**Your instructions:** Only certain lines below are wanted: those starting at the line containing "Open the Explorer view in activity bar" and ending at the line containing "This screenshot has width=1200, height=960.", both included, each retyped exactly.

**Input records:**
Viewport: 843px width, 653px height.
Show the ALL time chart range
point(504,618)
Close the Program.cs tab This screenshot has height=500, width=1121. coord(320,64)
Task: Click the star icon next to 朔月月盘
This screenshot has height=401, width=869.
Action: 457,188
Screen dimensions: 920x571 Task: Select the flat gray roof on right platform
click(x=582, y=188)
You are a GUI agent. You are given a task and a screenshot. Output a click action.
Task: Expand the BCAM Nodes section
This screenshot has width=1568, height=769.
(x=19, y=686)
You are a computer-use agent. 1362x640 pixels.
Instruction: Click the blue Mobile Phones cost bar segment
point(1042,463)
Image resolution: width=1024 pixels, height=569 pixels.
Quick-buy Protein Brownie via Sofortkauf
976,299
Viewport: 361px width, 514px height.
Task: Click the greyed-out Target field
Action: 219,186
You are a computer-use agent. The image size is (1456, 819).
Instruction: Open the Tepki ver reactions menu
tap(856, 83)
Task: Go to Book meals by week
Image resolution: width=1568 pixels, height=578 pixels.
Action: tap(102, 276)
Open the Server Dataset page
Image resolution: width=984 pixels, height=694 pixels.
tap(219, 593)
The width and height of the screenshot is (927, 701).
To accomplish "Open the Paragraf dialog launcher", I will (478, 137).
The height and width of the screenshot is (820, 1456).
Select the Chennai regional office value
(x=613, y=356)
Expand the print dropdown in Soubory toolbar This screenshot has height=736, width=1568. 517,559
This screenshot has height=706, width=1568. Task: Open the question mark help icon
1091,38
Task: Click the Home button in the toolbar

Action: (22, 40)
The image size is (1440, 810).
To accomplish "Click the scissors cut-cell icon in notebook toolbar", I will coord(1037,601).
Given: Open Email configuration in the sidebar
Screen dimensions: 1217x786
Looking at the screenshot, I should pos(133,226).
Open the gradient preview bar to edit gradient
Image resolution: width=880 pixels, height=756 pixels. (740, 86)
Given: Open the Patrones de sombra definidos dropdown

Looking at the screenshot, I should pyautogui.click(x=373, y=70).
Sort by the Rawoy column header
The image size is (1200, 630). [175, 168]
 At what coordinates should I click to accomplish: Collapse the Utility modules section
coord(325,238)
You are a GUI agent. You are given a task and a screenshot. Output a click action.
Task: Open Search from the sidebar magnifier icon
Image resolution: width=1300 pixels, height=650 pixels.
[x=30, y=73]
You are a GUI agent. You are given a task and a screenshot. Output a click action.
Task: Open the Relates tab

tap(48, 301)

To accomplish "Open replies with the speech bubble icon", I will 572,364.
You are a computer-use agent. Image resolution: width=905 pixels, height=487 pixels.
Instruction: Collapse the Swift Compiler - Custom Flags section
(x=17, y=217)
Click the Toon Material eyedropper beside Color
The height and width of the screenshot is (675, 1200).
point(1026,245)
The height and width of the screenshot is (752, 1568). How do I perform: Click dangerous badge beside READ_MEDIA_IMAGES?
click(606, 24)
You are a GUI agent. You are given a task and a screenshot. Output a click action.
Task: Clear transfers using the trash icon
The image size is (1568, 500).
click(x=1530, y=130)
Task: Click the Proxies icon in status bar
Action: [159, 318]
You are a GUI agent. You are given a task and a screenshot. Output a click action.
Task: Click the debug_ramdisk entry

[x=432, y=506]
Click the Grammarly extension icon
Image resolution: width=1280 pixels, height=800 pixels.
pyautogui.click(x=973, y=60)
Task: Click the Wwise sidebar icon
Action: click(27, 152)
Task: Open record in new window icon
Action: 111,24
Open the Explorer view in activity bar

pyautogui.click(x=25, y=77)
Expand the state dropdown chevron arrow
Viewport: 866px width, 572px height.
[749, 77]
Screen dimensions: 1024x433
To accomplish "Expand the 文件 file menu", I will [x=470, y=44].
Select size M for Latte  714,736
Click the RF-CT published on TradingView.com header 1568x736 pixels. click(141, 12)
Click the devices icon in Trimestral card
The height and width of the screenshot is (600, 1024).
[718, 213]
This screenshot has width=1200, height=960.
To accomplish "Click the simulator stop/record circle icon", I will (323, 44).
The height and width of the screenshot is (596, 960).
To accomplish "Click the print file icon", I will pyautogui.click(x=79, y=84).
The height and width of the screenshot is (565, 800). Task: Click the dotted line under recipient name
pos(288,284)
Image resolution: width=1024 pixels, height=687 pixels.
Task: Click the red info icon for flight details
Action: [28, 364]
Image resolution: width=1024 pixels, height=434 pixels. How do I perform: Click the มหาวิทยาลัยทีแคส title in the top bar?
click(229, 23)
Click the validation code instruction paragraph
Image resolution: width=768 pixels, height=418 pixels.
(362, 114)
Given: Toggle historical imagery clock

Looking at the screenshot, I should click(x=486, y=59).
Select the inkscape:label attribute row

**Expected answer:**
Open the Explorer view in activity bar

pyautogui.click(x=25, y=77)
Expand the state dropdown chevron arrow
Viewport: 866px width, 572px height.
[749, 77]
Screen dimensions: 1024x433
To accomplish "Expand the 文件 file menu", I will [x=470, y=44].
Select size M for Latte  714,736
Click the RF-CT published on TradingView.com header 1568x736 pixels. click(141, 12)
Click the devices icon in Trimestral card
The height and width of the screenshot is (600, 1024).
[718, 213]
This screenshot has width=1200, height=960.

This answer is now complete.